Advent opened this week with another call to action when, in the Gospel of Mark, Jesus said to his disciples: “Be watchful! Be alert! 

Jesus isn't asking us to wait quietly, passively, but with action. Be alert. Be aware. Be prepared!

What are we waiting for? We have received an invitation to know God, to love Him. Too often, particularly during the holiday season, we are too busy. We get caught up in what we think we have to do, our duties, our responsibilities, our worries.  It’s not just about the doing, it’s about the loving. We can still do what we need to do for our jobs and our families while showing God how much love Him, by taking care to express our love for one another in our actions. Christ is God’s gift to the world and He will return. In the preparation of our own homes this Advent season, don’t forget to use your actions to also show the world and the Lord how much we love Him by loving one another.

Monday, November 9, 2020

Rediscovering Community in Adoration

A few years ago our parish instituted a beautiful ministry they call Bringing Us Into Loving Discipleship, or BUILD, that consists of gathering one night a month for a simple shared meal (pizza or potluck) before moving into the sanctuary for praise and worship, a brief talk, and an hour of Eucharistic Adoration with worship songs comingling in the silence.

With the music, Adoration during BUILD is nearly identical to the Adoration experience that I’ve come to love and crave from years of serving on our teen Confirmation retreats. After months of pandemic lockdown, away from the Eucharist, and then cautiously reopened with so many restrictions, no touching, limited Mass times, directed seating, and fewer people, I’ve continued to feel disconnected and separated from my parish community.

Until unexpectedly a BUILD night was announced, our first in-person parish event since the pandemic.

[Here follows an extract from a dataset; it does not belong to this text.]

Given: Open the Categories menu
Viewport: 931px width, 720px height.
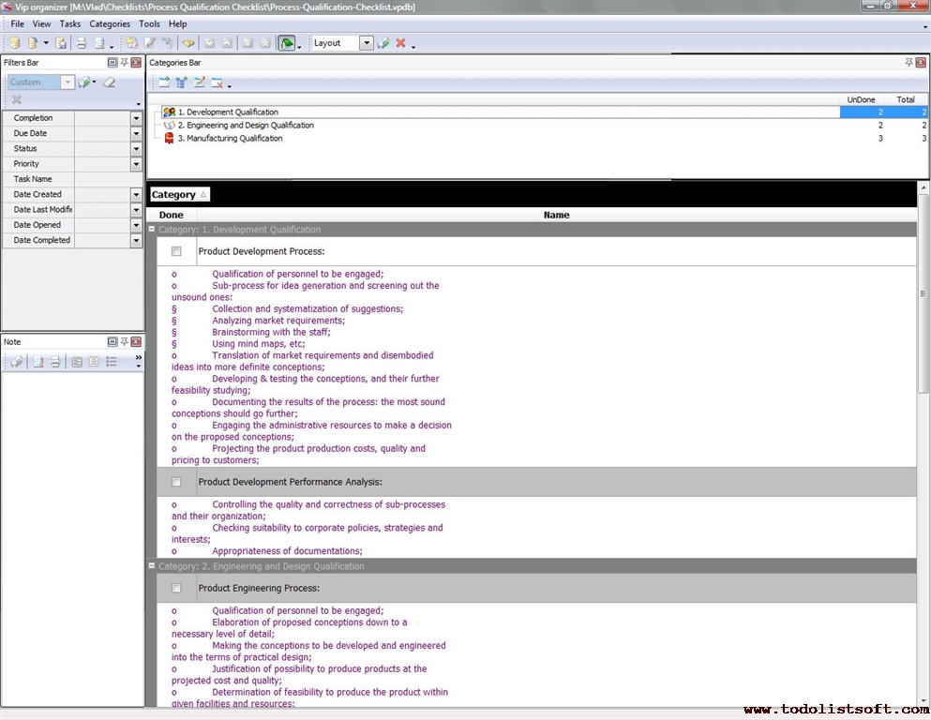Looking at the screenshot, I should (110, 23).
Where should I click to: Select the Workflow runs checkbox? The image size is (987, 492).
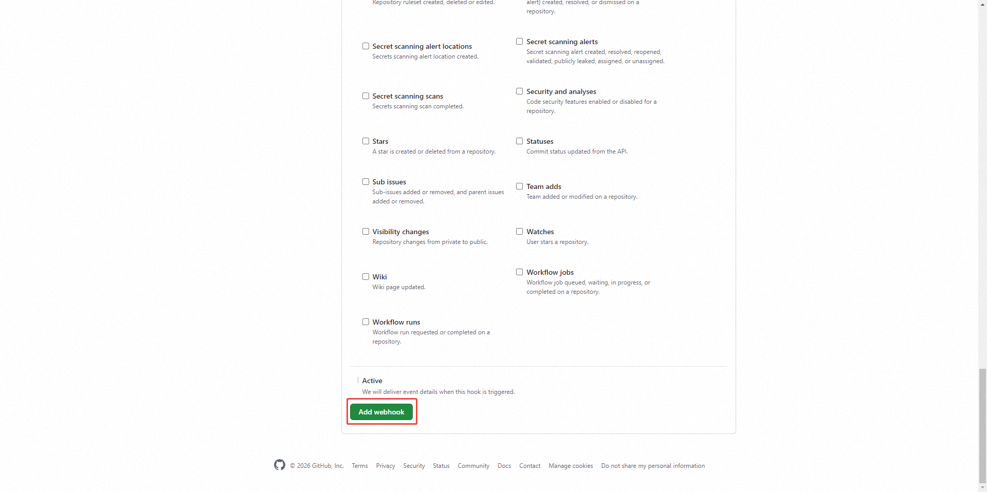coord(365,322)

While this gathering doesn’t include food and still requires masks and physical separation, there is a palpable community difference as we come together for Adoration that isn’t present during Mass, with all its rules and restrictions. We say hello to one another without fear. We are allowed to choose our seats, independently respectful of physical distance. We visit quietly with friends we haven’t seen in months.

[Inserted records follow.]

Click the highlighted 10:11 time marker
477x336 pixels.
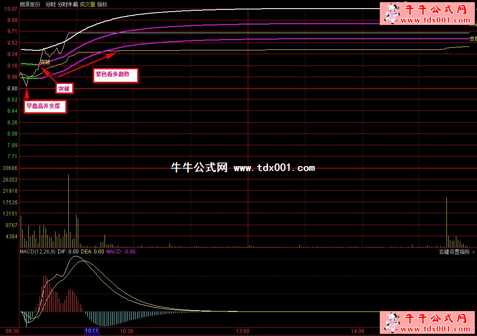92,331
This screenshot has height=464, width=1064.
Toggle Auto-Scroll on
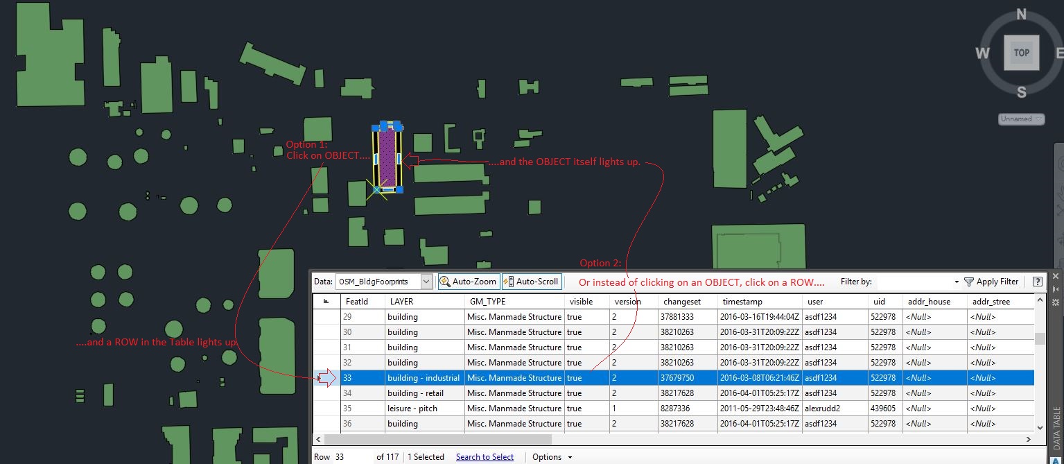[532, 282]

As we sing the opening song, we hear squeals and babbles from a young toddler known in our parish for her major health struggles – such a beautiful sound, her presence a powerful testimony to God’s love and promise, an answer to our prayers for her life.

Finally the Blessed Sacrament is exposed. We settle into Adoration and a sense of relief and peace washes over me. Surrender. Trust. Tears.

My 8-year old sits next to me, enticed by the promise that he can read a book while sitting with Jesus. “What is Adoration?” he asked when I invited him.

“Spending time in the same room as God,” I replied. “The same as when you and I sit together in the same room at home and watch tv or read.” This explanation satisfies him, and he patiently watches, listens, and when I nod at him, picks up his book and begins to read, occasionally glancing up at the monstrance as if to make sure He’s still there.

In this moment, I feel alive again, grounded and connected after feeling untethered these past months. Sitting in Adoration with my church family and the prayerful music is a shot of adrenaline, a renewal of spirit. Memories happily blur into a watercolor of people, retreats, prayer. The memories of many God-filled moments when He was so powerfully present fills me up, consumes me. I’m overwhelmed in a profound rush of love, as though I’ve had a peek behind the veil of heaven that leaves you unable to breathe and suspended in place for an eternal moment wanting to burst with love for those around you.

God created us for community.

This is where I am supposed to be, not looking ahead and worrying about the future. My heart is full being here, in community with my church family again.

Lord, thank you for so many blessings. Thank you for this gift. I trust you Lord that what comes will come, let me not wallow in what might have been, but only Bless your Holy Name and sing your praise and glory all the days of my life. The world could end around us, but we are here in your presence praying together for the world.